Needless to say, 30 or 40 writers holed up in an abbey for creative reasons would make good use of such establishments. We were also fed at the abbey, though institutional food tends to grow predictable. Thus, before too very many days had passed, five of us jumped the abbey wall in gloam of midday to mount the hill and cross the winding road to the Wroxton Hotel inn – a warm and welcoming place in freezing January whose lobby bar is furnished with cozily battered overstuffed armchairs and sofas and a crackling fire.

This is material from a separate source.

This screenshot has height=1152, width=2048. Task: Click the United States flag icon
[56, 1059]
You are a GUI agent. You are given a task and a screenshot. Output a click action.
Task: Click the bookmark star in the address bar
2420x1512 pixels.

No doubt resembling a group of chilled and disheveled escaped monks, with one monkess, our gang of five – two Davids, one Andrew, a Sheridan, and myself – were received by a young waiter who looked a bit like David Hemmings in Blow Up, though composed of that perfect balance of dignity and deference at which the very best of British servers so excel. His name, I was informed by a button on his black vest, was Tom.
“Tom,” I said, my great coat smoking in the welcome heat of the room, “My name is Tom as well.”
“Excellent, sir,” Tom replied. “An excellent choice of name.”
“Tom, we are seeking meat and drink. Have you a table for five?”
“Certainly, sir. Wonderful.”
Soon seated at an excellent table, we began to order and be served – a three-course lunch preceded by aperitifs of various liquid measure, accompanied by various-colored wines, followed by ruby port with the fru-it and a cognac digestif with espresso. The food and drink soon warmed and relaxed us, indeed induced in the entire company an excellent humor, and I realized that as much as the food, which was very good, our humor was being discreetly created for us by Tom the waiter – not more, I’d guess, than two and twenty years but a man with a gift for instilling a sense of security and good cheer, and the way he did that was ingeniously minimalistic.
As he took our orders, he made each of us feel, with an encouraging word, that the choice we had made – be it drink, appetizer, main course, cheese, desert, wine, liqueur – was, as he put it, simply “Excellent, sir.” Or, “Marvelous, madam.” Or even, “Wonderful.” He managed to do this without being in the least intrusive, but neither was he self-abnegating. His was a presence that almost imperceptibly affirmed good spirit. And he seemed to have a perfect sense of when he might be needed, and when not.
Soon our spirits were so nourished by the sustenance of food and drink and comfort that we five broke out into an impromptu chorus of Händel’s Messiah:
Wonderful, Counselor! The mighty God, the everlasting Father, the Prince of Peace!
In this warmth and well-being, our conversation grew animated. We began to discuss various matters with passionate feeling, including – though I don’t know how – at one point the lyrics of The Who’s rock opera, Tommy. In a paroxysm of opinion, I pronounced loudly, “Those lyrics suck!” Whereupon my four table companions fell still. They were all looking over my shoulder. I turned in my chair to see Tom standing behind me, waiting patiently to take our orders for coffee and liqueur. I looked into his eyes, and he said quietly, devoid of any judgment, “Very blunt, sir.”
And at that moment, I understood what I needed to shore up my sense of self and well-being for this new year that was facing me, my sixty-fifth, 2009. I needed a few days, perhaps a week, a fortnight of being shadowed by Tom. Of his observing and pronouncing upon my every act, choice and decision:
“Very well done, sir.”
“Now that statement, sir, was a bit blunt. Did you wish to reconsider it?”
Ah, Tom: I hope that Wroxton knows how blessed it is by your presence. I hope you know how great your value is: Wonderful, counselor! Excellent, Tom. Marvelous.
Greetings from this ancient kingdom!